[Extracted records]
* * * * *

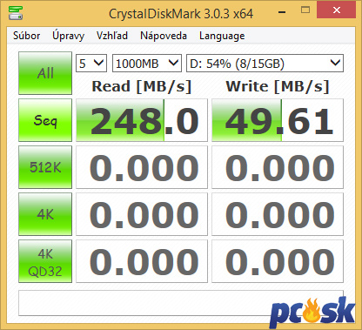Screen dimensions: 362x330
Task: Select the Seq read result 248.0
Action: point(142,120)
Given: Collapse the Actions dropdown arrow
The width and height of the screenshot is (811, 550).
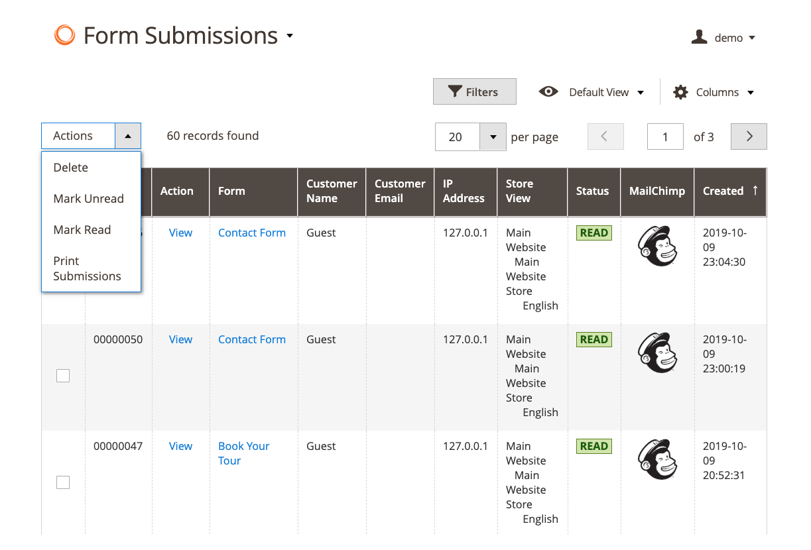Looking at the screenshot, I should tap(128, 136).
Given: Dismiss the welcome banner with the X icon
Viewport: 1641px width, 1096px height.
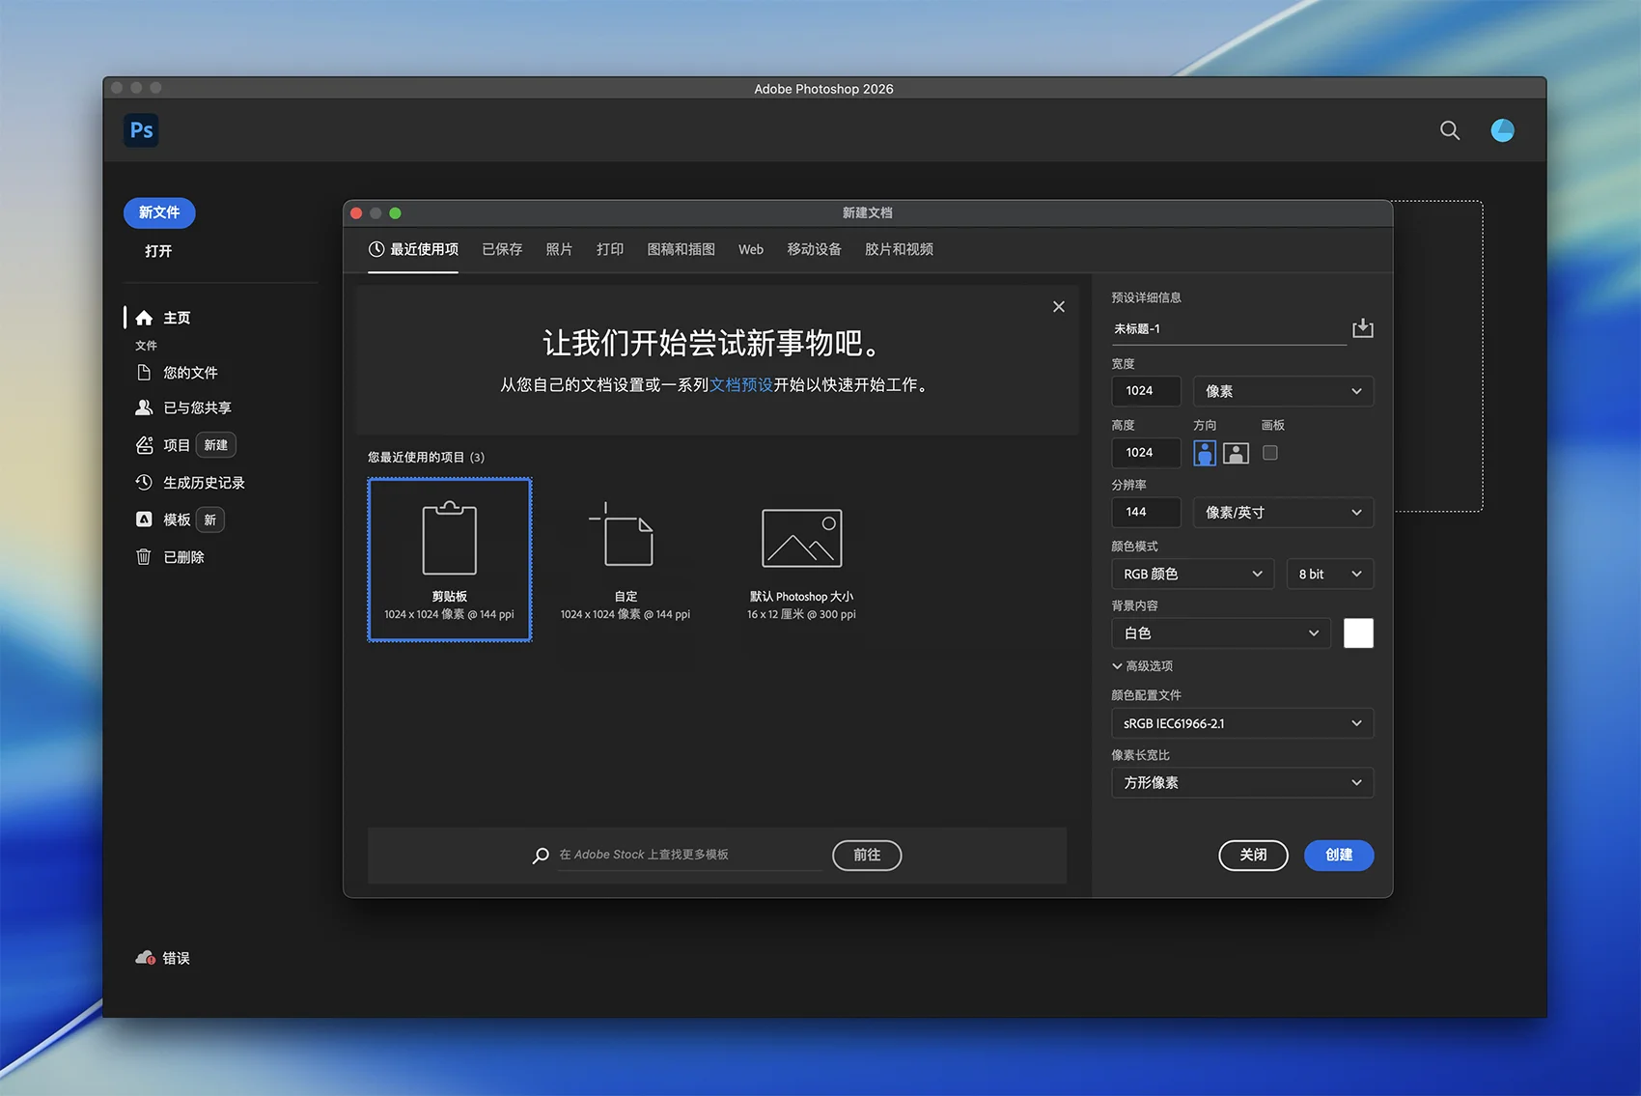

* * * * *

Leave out the pictures, and retype exactly the lines from the one containing "Given: Dismiss the" through the last line of the data above, no more and no less.

Given: Dismiss the welcome banner with the X icon
Viewport: 1641px width, 1096px height.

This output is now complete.